To address this once and for all, the RFC proposes replacing these logs
with dedicated shared libraries that use SQLite as the storage backend:

- liblastlog2 - last login time
- libbtmp2    - failed login attempts
- libutmp2    - current sessions
- libwtmp2    - login/logout history

SQLite brings:
- 64-bit time -> Y2038 solved forever.
- Indexes -> O(log N) queries instead of full scans.
- Extensible schema -> new fields can be added without breaking old tools.
- ACID and WAL mode -> atomic writes and concurrent access.
- Portability - runs on any Linux system, no systemd dependency.

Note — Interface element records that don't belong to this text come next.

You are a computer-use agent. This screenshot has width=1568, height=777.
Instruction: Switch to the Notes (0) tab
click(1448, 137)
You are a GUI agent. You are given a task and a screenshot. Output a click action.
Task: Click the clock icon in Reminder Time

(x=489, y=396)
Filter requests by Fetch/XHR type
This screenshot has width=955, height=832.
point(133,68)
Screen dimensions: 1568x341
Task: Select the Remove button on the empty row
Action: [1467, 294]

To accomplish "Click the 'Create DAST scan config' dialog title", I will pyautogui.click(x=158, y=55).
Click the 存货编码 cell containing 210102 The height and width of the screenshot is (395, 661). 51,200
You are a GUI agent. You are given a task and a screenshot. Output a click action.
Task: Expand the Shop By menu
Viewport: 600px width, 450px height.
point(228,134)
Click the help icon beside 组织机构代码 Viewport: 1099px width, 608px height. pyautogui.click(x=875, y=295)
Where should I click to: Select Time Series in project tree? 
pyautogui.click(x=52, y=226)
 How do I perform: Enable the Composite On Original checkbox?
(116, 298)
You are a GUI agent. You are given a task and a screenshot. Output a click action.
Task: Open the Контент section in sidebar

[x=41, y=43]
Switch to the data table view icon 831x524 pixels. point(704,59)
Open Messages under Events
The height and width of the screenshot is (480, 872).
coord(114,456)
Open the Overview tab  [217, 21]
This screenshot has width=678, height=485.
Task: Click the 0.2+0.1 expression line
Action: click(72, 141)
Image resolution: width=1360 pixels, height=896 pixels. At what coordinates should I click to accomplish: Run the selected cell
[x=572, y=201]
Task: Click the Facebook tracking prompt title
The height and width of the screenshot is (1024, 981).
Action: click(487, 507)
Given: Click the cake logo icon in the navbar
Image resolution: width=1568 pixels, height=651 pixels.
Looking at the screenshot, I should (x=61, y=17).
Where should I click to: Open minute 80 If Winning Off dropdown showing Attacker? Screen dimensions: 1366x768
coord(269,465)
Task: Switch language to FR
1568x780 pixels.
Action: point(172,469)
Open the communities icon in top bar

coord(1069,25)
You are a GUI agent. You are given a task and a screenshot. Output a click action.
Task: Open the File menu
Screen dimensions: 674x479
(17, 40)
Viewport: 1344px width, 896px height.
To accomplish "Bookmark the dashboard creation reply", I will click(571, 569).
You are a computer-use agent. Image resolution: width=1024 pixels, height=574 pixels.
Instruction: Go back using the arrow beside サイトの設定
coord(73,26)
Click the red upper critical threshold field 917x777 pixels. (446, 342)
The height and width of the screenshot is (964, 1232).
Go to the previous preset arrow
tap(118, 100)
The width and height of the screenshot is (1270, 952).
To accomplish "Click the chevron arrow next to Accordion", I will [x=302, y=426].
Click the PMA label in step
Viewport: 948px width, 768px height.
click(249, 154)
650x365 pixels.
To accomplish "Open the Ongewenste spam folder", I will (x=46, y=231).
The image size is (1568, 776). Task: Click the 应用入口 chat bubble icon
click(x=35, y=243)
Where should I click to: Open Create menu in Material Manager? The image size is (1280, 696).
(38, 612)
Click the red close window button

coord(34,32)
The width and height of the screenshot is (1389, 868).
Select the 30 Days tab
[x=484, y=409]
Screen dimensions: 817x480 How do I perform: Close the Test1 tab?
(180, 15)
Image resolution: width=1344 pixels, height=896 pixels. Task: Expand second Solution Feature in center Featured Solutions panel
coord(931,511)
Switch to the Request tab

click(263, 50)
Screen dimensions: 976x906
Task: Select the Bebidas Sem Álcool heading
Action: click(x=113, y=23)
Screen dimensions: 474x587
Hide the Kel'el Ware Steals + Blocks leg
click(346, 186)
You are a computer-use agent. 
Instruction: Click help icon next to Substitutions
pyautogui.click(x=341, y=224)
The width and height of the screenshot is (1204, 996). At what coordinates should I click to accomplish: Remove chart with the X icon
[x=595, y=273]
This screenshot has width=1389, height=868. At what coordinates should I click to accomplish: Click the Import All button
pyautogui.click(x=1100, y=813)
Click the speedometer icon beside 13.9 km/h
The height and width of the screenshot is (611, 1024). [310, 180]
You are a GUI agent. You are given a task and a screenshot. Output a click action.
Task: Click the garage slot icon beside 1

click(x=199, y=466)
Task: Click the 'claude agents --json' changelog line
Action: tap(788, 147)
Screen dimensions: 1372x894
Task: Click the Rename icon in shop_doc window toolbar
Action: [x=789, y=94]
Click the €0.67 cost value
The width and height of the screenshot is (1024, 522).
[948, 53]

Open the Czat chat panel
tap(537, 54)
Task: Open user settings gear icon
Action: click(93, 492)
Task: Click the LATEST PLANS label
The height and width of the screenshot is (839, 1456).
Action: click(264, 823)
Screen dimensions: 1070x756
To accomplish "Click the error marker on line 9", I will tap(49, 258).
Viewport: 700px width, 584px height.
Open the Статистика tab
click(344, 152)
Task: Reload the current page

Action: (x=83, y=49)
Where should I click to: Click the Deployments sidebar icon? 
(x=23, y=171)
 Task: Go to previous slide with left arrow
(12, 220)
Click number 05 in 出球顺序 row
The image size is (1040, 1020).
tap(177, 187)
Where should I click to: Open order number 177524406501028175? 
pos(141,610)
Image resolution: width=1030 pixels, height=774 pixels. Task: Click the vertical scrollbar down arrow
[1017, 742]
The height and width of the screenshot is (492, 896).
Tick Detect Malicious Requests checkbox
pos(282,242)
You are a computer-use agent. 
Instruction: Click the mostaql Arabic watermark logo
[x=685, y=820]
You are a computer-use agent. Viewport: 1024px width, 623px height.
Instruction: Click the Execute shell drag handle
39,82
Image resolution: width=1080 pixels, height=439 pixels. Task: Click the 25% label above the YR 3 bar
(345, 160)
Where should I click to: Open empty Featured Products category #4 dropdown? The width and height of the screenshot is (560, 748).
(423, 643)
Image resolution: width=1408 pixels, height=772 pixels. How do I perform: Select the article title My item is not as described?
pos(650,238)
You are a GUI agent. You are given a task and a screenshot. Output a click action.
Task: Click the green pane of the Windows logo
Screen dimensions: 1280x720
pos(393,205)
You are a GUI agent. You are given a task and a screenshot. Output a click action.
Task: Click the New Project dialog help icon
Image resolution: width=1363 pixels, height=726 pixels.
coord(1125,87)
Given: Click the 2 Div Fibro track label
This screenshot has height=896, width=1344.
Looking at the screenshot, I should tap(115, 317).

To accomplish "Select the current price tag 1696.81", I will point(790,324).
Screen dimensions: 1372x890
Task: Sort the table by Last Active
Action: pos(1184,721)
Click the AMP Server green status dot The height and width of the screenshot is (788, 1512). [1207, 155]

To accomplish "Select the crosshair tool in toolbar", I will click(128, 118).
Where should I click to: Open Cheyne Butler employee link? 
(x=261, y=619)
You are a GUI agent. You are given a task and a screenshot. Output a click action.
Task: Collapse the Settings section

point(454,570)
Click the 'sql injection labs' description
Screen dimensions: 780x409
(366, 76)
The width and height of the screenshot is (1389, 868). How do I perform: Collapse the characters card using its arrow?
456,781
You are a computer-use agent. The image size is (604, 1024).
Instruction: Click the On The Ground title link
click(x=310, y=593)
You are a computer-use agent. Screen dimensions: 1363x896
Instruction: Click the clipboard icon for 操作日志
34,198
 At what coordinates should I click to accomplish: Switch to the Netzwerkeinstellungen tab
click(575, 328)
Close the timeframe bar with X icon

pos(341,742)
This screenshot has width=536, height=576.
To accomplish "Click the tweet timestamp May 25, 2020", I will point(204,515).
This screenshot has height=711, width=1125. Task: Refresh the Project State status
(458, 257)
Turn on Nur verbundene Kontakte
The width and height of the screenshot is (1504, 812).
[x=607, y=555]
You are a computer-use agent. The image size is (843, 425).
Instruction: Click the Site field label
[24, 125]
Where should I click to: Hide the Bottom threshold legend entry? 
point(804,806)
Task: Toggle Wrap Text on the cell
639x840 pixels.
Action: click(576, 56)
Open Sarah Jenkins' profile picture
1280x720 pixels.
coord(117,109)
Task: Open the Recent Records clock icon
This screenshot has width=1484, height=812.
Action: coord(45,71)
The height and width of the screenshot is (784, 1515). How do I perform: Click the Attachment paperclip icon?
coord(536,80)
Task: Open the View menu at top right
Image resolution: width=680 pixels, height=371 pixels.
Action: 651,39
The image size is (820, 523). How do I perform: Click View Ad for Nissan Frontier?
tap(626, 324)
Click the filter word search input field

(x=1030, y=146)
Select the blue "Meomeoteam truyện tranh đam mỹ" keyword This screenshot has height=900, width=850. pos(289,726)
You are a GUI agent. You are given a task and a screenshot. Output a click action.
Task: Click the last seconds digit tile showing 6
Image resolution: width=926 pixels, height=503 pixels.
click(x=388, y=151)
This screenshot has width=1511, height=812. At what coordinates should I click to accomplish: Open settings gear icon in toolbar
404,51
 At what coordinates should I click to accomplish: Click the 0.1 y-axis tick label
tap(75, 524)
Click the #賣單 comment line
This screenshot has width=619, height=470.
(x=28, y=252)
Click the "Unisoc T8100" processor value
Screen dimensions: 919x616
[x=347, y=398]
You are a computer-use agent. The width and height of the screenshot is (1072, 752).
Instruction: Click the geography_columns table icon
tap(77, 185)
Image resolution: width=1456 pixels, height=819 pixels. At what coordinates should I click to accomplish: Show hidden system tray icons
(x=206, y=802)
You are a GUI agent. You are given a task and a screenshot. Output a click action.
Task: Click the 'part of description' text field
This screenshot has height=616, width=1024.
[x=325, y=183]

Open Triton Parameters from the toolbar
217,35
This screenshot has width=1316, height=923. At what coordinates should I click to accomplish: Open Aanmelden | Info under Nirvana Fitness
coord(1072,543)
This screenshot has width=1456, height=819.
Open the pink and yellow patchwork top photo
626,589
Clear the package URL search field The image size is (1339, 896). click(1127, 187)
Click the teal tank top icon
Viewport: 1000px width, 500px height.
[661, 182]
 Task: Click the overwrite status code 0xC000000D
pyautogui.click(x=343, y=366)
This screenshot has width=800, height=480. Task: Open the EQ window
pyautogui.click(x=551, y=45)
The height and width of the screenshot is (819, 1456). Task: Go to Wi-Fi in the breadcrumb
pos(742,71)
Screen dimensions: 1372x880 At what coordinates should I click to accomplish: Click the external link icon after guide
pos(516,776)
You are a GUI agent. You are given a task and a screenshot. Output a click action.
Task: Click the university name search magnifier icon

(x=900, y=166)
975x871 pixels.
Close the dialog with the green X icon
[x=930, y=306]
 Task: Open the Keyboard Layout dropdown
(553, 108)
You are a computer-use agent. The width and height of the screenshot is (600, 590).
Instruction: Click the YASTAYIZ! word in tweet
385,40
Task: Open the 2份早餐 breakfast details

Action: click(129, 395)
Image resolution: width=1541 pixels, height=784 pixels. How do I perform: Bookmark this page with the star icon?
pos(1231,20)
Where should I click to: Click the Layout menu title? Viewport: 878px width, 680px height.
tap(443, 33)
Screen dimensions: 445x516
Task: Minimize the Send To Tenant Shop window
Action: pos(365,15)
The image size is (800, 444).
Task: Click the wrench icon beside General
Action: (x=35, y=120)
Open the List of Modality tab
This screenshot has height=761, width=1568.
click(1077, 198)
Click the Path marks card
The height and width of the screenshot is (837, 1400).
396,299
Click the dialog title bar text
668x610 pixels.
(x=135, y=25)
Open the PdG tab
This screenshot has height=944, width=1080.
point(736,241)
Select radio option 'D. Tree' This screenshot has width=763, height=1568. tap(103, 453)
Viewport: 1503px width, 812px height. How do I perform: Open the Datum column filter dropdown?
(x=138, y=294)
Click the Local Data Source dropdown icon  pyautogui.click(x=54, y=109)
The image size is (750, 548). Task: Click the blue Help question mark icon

The full RFC, including preliminary database schemas and API drafts,
is available in the discussion repository:

     https://github.com/bakshansky/linux-auth-logs

I'm looking for feedback on the overall direction, the proposed
interfaces, and the open questions listed in the document (e.g.,
library naming, database location, fallback options for embedded
systems). Please use GitHub Issues for comments, or reply to this
thread - I'll monitor both.

Thanks for your time and input!

Re: [RFC] Modernizing Linux authentication logs (lastlog, btmp, utmp, wtmp) with SQLite

[Adhemerval Zanella Netto]

On 12/03/26 18:01, Roman Bakshansky wrote:
> Hi all,
> 
> I'd like to share a draft RFC proposing a complete overhaul of the legacy
> binary logs used for authentication auditing in Linux: lastlog, btmp, utmp,
> and wtmp.
> 
> These files, designed decades ago, are running into fundamental limitations:
> 
> - Y2038 problem - they use 32-bit timestamps (time_t in lastlog,
>   tv_sec in utmpx). Even on 64-bit systems the fields remain 32-bit
>   due to ABI constraints, so all Linux systems are affected.
> - No extensibility - any new field (e.g., container ID, service name,
>   source IP) requires changing fixed structures, breaking all existing
>   tools that read them.
> - Poor query performance - tools like last, lastb, who have to
>   scan whole files linearly; with millions of records this becomes
>   painfully slow.
> - No atomicity - partial writes during a crash can corrupt logs.
> - Concurrency bottlenecks - multiple writers (sshd, login, etc.)
>   contend for the same file with coarse locking.
> 
> To address this once and for all, the RFC proposes replacing these logs
> with dedicated shared libraries that use SQLite as the storage backend:
> 
> - liblastlog2 - last login time
> - libbtmp2    - failed login attempts
> - libutmp2    - current sessions
> - libwtmp2    - login/logout history
> 
> SQLite brings:
> - 64-bit time -> Y2038 solved forever.
> - Indexes -> O(log N) queries instead of full scans.
> - Extensible schema -> new fields can be added without breaking old tools.
> - ACID and WAL mode -> atomic writes and concurrent access.
> - Portability - runs on any Linux system, no systemd dependency.
> 
> The full RFC, including preliminary database schemas and API drafts,
> is available in the discussion repository:
> 
>     https://github.com/bakshansky/linux-auth-logs
> 
> I'm looking for feedback on the overall direction, the proposed
> interfaces, and the open questions listed in the document (e.g.,
> library naming, database location, fallback options for embedded
> systems). Please use GitHub Issues for comments, or reply to this
> thread - I'll monitor both.
> 
> Thanks for your time and input!

From the glibc standpoint my plan is just to make the accounting database
function no-op [1] (I hopefully to get this in the next 2.44 release).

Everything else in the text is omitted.